(Material for this task)
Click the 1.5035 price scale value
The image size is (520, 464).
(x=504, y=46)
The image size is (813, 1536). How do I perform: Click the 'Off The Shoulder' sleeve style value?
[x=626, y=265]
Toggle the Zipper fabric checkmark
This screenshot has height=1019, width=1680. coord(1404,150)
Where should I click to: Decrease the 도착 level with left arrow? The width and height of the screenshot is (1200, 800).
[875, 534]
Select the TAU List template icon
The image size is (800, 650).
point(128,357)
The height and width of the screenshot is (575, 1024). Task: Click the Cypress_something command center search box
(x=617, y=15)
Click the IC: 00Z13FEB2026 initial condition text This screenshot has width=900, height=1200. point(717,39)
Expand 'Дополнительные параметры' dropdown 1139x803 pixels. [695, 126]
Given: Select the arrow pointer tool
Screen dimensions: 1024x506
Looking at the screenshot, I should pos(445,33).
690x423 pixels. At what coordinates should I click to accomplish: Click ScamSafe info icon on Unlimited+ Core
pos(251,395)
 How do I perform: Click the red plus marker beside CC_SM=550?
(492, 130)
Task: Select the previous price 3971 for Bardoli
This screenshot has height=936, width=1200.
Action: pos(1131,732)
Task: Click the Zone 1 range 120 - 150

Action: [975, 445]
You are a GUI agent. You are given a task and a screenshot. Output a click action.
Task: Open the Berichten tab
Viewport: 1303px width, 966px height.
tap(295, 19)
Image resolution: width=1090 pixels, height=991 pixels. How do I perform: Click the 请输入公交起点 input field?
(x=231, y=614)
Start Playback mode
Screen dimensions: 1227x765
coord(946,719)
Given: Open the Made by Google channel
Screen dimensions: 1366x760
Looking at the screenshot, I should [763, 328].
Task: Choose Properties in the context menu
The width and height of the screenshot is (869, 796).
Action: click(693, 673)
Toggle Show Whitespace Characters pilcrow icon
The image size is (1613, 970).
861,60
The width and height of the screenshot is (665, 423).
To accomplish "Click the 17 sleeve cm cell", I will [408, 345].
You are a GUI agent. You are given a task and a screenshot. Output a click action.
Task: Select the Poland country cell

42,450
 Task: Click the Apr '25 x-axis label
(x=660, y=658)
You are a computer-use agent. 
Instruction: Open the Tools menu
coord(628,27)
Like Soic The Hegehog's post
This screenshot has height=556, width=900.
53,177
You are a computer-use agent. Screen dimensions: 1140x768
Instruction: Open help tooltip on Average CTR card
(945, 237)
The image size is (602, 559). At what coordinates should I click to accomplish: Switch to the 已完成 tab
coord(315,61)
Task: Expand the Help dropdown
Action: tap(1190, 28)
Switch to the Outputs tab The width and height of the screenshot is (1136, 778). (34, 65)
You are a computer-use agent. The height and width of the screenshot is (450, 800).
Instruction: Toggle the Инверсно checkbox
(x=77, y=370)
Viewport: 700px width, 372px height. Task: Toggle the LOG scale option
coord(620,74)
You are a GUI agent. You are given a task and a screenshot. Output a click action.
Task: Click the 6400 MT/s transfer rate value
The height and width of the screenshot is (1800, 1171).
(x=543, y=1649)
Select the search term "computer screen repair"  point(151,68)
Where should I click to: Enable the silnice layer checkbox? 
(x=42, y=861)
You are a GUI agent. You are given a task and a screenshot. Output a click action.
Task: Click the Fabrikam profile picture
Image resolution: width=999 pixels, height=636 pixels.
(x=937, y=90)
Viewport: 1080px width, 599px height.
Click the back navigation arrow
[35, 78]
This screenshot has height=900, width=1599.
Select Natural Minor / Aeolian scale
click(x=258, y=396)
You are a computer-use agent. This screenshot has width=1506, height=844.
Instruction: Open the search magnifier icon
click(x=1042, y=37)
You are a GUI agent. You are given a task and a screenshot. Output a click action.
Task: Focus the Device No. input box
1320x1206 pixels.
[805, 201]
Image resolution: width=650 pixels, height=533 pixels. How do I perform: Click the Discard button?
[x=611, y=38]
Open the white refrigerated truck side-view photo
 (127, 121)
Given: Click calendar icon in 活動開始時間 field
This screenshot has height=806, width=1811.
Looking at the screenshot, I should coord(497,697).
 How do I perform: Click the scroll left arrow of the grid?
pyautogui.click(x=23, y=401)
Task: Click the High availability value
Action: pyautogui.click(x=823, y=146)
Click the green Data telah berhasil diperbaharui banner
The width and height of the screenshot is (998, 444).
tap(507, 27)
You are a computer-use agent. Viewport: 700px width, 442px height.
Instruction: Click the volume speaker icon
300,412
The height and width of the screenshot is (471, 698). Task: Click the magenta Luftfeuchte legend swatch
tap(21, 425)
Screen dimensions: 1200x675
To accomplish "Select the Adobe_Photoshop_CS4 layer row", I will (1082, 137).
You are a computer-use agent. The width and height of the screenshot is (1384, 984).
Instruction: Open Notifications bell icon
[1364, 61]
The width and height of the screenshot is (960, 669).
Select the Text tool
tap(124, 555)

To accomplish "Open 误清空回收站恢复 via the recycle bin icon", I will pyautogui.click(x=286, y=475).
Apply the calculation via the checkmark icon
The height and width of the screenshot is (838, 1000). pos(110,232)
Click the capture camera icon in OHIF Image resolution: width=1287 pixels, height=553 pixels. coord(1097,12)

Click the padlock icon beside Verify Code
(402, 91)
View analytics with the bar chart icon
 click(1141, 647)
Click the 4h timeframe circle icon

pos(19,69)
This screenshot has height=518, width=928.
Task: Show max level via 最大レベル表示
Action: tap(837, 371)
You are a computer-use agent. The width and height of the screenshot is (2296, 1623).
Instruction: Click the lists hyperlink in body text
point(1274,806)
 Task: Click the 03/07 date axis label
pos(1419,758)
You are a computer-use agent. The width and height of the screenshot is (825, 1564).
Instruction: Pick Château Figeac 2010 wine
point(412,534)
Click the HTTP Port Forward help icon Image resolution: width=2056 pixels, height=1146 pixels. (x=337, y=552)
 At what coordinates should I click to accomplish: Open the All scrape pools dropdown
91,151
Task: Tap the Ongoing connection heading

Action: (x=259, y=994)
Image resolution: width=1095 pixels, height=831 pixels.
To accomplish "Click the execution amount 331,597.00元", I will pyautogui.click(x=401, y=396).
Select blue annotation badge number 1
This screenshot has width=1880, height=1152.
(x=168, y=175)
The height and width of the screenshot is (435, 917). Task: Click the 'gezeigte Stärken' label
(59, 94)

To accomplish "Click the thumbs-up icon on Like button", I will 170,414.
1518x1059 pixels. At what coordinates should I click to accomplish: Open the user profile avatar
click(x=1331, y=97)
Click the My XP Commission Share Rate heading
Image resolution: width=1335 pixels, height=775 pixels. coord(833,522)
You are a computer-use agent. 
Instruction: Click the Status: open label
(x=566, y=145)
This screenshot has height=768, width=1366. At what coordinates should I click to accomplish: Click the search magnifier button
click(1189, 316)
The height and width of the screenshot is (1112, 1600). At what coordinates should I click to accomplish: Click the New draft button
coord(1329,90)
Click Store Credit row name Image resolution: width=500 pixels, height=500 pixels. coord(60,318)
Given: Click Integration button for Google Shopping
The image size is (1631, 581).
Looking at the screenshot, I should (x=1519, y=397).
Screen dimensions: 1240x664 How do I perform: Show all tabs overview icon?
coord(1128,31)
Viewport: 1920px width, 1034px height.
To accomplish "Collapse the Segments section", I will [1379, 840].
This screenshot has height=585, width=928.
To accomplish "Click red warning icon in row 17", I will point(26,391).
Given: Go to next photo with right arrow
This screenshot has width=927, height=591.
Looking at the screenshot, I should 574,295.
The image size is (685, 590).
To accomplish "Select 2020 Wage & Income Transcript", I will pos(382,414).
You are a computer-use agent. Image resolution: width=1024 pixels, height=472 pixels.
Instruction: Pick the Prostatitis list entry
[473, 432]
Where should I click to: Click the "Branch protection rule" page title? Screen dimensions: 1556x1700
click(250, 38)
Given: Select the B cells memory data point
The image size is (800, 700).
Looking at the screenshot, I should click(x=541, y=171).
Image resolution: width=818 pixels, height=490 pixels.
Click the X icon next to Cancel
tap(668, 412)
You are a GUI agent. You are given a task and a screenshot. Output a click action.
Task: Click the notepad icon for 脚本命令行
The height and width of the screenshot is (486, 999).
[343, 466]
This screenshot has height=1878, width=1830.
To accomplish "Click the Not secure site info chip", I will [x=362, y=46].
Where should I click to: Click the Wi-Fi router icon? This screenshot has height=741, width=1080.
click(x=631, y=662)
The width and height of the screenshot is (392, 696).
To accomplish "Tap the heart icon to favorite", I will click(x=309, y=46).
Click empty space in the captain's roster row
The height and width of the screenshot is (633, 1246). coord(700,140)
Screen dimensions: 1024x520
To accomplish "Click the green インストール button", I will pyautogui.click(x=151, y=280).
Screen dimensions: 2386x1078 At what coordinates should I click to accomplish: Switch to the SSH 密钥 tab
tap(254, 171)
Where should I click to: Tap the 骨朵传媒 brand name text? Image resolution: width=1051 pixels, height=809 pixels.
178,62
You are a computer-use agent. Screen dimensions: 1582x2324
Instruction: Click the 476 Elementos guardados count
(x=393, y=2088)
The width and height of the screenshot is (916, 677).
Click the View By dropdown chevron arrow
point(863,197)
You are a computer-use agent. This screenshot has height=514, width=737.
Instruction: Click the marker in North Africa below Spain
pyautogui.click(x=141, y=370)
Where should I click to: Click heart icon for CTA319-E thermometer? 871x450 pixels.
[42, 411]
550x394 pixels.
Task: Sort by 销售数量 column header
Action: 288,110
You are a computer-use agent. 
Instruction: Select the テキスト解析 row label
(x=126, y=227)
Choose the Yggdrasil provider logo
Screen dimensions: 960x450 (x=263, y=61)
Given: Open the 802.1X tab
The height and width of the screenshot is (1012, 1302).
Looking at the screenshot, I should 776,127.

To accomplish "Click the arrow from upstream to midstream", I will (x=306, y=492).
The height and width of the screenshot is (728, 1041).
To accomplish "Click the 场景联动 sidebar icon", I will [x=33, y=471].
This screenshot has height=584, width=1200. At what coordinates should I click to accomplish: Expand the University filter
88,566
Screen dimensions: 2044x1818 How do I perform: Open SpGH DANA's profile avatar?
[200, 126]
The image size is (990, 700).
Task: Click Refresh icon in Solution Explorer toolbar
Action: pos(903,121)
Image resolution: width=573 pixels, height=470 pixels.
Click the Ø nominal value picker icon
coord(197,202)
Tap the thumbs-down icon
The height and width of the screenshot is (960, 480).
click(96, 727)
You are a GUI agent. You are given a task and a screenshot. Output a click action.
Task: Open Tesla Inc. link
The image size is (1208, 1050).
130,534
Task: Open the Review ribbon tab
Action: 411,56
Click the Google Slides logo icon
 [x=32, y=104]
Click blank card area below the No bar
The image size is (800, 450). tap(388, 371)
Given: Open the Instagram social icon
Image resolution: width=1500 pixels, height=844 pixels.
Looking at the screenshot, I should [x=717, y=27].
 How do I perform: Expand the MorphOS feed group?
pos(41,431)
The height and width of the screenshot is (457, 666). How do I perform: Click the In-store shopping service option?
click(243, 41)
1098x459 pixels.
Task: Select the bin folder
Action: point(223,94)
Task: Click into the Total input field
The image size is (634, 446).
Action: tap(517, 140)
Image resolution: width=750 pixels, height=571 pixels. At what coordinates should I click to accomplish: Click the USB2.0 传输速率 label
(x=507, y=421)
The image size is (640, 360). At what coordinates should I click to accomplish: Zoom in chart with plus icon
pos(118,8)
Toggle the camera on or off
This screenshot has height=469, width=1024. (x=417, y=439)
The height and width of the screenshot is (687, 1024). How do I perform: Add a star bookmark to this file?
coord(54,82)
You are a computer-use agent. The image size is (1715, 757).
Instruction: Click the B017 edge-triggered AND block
(End Material for this task)
Give again, exactly as written, the lines running from the first line of the data above through the line that contains "Task: Open the Berichten tab".

Click the 1.5035 price scale value
The image size is (520, 464).
(x=504, y=46)
The image size is (813, 1536). How do I perform: Click the 'Off The Shoulder' sleeve style value?
[x=626, y=265]
Toggle the Zipper fabric checkmark
This screenshot has height=1019, width=1680. coord(1404,150)
Where should I click to: Decrease the 도착 level with left arrow? The width and height of the screenshot is (1200, 800).
[875, 534]
Select the TAU List template icon
The image size is (800, 650).
point(128,357)
The height and width of the screenshot is (575, 1024). Task: Click the Cypress_something command center search box
(x=617, y=15)
Click the IC: 00Z13FEB2026 initial condition text This screenshot has width=900, height=1200. point(717,39)
Expand 'Дополнительные параметры' dropdown 1139x803 pixels. [695, 126]
Given: Select the arrow pointer tool
Screen dimensions: 1024x506
Looking at the screenshot, I should pos(445,33).
690x423 pixels. At what coordinates should I click to accomplish: Click ScamSafe info icon on Unlimited+ Core
pos(251,395)
 How do I perform: Click the red plus marker beside CC_SM=550?
(492, 130)
Task: Select the previous price 3971 for Bardoli
This screenshot has height=936, width=1200.
Action: pos(1131,732)
Task: Click the Zone 1 range 120 - 150

Action: [975, 445]
You are a GUI agent. You are given a task and a screenshot. Output a click action.
Task: Open the Berichten tab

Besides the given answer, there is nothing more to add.